**What is being asked:** Can you rewrite every one of the rows below with "How do I perform" changed to "What is the way to do" and nothing else altered?

#### Material ####

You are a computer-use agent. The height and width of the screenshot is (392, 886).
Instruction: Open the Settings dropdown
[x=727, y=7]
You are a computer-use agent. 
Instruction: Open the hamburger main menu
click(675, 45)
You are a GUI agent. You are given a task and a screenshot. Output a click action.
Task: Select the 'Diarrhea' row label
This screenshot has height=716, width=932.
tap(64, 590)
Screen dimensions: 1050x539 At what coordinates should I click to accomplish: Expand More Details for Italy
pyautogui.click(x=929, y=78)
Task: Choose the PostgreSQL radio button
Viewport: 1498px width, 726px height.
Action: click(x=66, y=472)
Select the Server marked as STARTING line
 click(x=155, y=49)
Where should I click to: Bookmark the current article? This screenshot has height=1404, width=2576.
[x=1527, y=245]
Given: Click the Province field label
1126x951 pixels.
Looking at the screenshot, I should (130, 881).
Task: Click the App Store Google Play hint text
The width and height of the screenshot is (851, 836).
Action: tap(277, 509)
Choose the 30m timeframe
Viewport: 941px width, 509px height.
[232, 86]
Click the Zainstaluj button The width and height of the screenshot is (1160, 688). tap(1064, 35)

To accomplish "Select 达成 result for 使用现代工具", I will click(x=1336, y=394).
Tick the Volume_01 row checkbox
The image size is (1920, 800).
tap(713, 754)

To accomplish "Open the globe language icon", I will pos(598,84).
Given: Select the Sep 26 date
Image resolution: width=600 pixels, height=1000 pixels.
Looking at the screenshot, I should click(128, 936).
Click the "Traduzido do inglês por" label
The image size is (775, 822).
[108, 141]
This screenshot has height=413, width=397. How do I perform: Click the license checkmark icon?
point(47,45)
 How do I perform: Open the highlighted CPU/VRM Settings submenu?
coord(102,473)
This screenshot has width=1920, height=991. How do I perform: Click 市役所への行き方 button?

####

**Task response:**
You are a computer-use agent. The height and width of the screenshot is (392, 886).
Instruction: Open the Settings dropdown
[x=727, y=7]
You are a computer-use agent. 
Instruction: Open the hamburger main menu
click(675, 45)
You are a GUI agent. You are given a task and a screenshot. Output a click action.
Task: Select the 'Diarrhea' row label
This screenshot has height=716, width=932.
tap(64, 590)
Screen dimensions: 1050x539 At what coordinates should I click to accomplish: Expand More Details for Italy
pyautogui.click(x=929, y=78)
Task: Choose the PostgreSQL radio button
Viewport: 1498px width, 726px height.
Action: click(x=66, y=472)
Select the Server marked as STARTING line
 click(x=155, y=49)
Where should I click to: Bookmark the current article? This screenshot has height=1404, width=2576.
[x=1527, y=245]
Given: Click the Province field label
1126x951 pixels.
Looking at the screenshot, I should (130, 881).
Task: Click the App Store Google Play hint text
The width and height of the screenshot is (851, 836).
Action: tap(277, 509)
Choose the 30m timeframe
Viewport: 941px width, 509px height.
[232, 86]
Click the Zainstaluj button The width and height of the screenshot is (1160, 688). tap(1064, 35)

To accomplish "Select 达成 result for 使用现代工具", I will click(x=1336, y=394).
Tick the Volume_01 row checkbox
The image size is (1920, 800).
tap(713, 754)

To accomplish "Open the globe language icon", I will pos(598,84).
Given: Select the Sep 26 date
Image resolution: width=600 pixels, height=1000 pixels.
Looking at the screenshot, I should click(128, 936).
Click the "Traduzido do inglês por" label
The image size is (775, 822).
[108, 141]
This screenshot has height=413, width=397. What is the way to do: Click the license checkmark icon?
point(47,45)
 What is the way to do: Open the highlighted CPU/VRM Settings submenu?
coord(102,473)
This screenshot has width=1920, height=991. What is the way to do: Click 市役所への行き方 button?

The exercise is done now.